“If we were winning, I’m sure the season would’ve been a lot more fun,” Nats shortstop Trea Turner told MASN. “But all the things we had to deal with, and how the season went for us on the field as well, it was just tough to come to the ballpark and be positive. You’re kind of faking it and being positive. Last year, you could see it wasn’t something we had to try to do. It was just fun. This year, we had to try to have fun, and it’s hard to recreate that.”

By Michael Grimm

The Nats Long National Nightmare is over, with excuses to President Gerald Ford, who uttered those words after pardoning Richard Nixon 46 years ago.

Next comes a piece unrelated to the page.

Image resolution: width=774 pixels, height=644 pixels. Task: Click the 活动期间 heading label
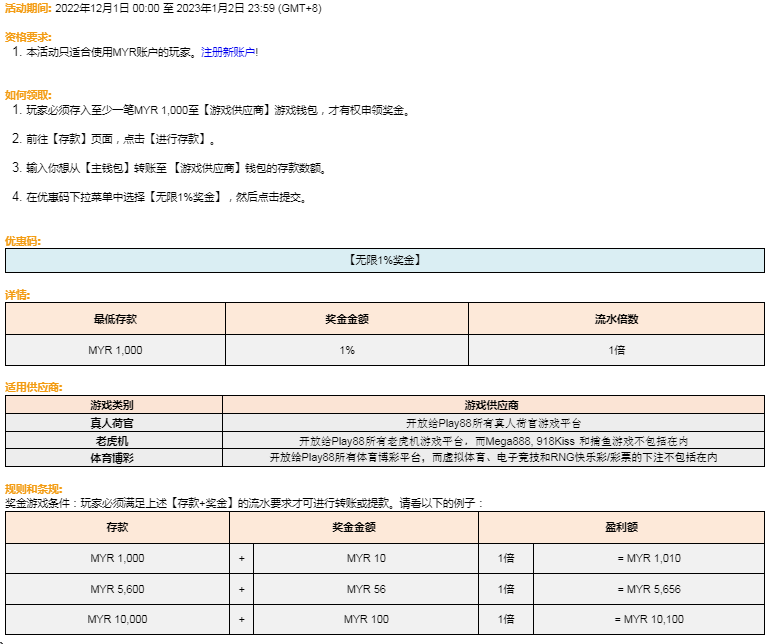pos(27,7)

The Nats roster was ravaged by injuries. Seventeen players in total spent time on the injured list, one of them (Sean Doolittle) twice. Fourteen of those players ended the season on the IL.

“I think the COVID part of it, we mastered very, very well,” general manager Mike Rizzo said. “It was the start-stop-restart of spring training and the early season that kind of bit us with our veteran lineup.”

Injuries undoubtedly played a huge role in the Nationals’ disappointing, 26-34 record. How could they be expected to contend without Stephen Strasburg, Starlin Castro, Howie Kendrick, Adam Eaton, Tanner Rainey and Doolittle?

But it’s also not fair to blame the team’s season entirely on injuries. Even if healthy, these Nats were going to have a tough time winning enough games to reach the postseason and attempt to defend their title.

The starting rotation crumbled. Yes, they sorely missed Strasburg and Joe Ross, who opted out shortly before camp began. But those who remained did not pitch to the standards they previously set for themselves.

Max Scherzer was the best of the bunch but still not the elite version of himself. Patrick Corbin ranked last in the majors in WHIP at one point. Aníbal Sánchez had a worse two-month stretch than he did to begin the 2019 campaign. Austin Voth was dreadful until a couple of late September gems. Erick Fedde was erratic.

This team has long been built to win behind great starting pitching. Once that group faltered, the domino effect was massive.

“We just couldn’t get starters to go deep in games,” manager Davey Martinez said. “So we had to use (relievers) an awful lot. A lot of guys for four outs, five outs early. And they got taxed.”

Rizzo made a real effort to improve his bullpen after last year’s struggles. And early on, it actually was the strength of this roster. But it couldn’t handle all the extra work forced upon it. Doolittle wasn’t himself and got hurt twice. Will Harris spent time on the IL and never lived up to his three-year contract. Daniel Hudson blew five saves, a few of them in jaw-dropping fashion.

They got MVP-caliber performances from Juan Soto (.351/.490/.695) and Turner (.335/.394/.588,) but got diminished production from returning regulars Eaton and Victor Robles, got disappointing performances from newcomers Castro (who also got hurt) and Eric Thames, and watched as top prospect Carter Kieboom failed to seize his opportunity to play every day.

“I really feel horrible for the guys,” Martinez said. “They earned every bit of that. And I always tell them: Look, 2021 is coming. There will be baseball. Hopefully, there will be fans. And these fans won’t forget. We’re world champs, and nobody’s ever going to take that away from us.”